§ Obiettivo
Riscrivi per intero le righe dalla riga che contiene "Open the White" fino alla riga che contiene "(x=1870, y=54)", quest'ultima inclusa, spostando di 7 in avanti ogni numero delle coordinate date come risposta e lasciando invariati tutti gli altri numeri delle voci.

[Voci tratte da una raccolta]
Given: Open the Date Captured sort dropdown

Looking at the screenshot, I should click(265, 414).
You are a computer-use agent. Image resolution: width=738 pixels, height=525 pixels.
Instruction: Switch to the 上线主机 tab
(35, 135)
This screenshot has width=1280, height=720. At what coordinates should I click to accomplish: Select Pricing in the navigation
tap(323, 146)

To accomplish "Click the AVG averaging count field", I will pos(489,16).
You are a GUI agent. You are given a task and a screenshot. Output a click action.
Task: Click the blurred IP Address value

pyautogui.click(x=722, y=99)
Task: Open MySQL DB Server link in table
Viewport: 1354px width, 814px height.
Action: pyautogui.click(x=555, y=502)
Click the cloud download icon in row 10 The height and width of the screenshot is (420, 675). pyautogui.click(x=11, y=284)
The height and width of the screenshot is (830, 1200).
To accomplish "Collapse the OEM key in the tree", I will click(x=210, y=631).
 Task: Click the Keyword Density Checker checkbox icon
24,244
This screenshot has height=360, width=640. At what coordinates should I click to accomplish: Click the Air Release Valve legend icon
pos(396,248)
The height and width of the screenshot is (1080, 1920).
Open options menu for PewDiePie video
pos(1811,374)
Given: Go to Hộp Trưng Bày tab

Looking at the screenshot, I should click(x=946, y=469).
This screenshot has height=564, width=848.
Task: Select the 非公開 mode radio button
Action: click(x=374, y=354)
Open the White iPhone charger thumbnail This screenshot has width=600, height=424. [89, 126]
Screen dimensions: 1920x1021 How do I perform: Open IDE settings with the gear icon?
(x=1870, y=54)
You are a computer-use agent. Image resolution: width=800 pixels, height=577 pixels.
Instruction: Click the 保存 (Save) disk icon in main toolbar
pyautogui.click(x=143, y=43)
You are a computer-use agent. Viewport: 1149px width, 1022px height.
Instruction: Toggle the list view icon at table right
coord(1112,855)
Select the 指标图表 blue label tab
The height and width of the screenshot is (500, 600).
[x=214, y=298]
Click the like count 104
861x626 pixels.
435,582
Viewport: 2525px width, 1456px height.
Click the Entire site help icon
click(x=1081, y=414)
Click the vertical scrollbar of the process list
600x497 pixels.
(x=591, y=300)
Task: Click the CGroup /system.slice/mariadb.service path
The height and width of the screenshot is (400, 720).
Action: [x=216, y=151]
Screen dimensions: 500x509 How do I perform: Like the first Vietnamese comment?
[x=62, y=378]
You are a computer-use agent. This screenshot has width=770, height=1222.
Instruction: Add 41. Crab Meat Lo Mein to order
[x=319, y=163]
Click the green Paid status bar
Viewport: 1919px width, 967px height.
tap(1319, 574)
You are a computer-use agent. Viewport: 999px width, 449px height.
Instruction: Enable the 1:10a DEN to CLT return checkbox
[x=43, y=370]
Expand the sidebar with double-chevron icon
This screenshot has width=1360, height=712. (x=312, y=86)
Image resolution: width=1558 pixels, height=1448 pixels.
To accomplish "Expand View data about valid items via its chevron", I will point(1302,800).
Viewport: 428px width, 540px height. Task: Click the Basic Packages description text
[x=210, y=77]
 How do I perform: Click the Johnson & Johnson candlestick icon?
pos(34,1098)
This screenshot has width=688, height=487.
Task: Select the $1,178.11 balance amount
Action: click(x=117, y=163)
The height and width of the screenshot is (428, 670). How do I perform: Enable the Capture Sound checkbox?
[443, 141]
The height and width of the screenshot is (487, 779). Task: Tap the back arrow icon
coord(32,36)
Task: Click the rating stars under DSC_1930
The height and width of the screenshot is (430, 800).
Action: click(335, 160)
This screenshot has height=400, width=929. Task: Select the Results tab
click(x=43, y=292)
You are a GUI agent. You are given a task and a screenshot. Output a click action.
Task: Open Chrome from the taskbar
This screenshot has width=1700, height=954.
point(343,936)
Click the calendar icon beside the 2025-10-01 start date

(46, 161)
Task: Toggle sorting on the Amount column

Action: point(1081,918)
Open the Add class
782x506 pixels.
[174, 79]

§ Risultato
Open the White iPhone charger thumbnail This screenshot has width=600, height=424. [96, 133]
Screen dimensions: 1920x1021 How do I perform: Open IDE settings with the gear icon?
(x=1877, y=61)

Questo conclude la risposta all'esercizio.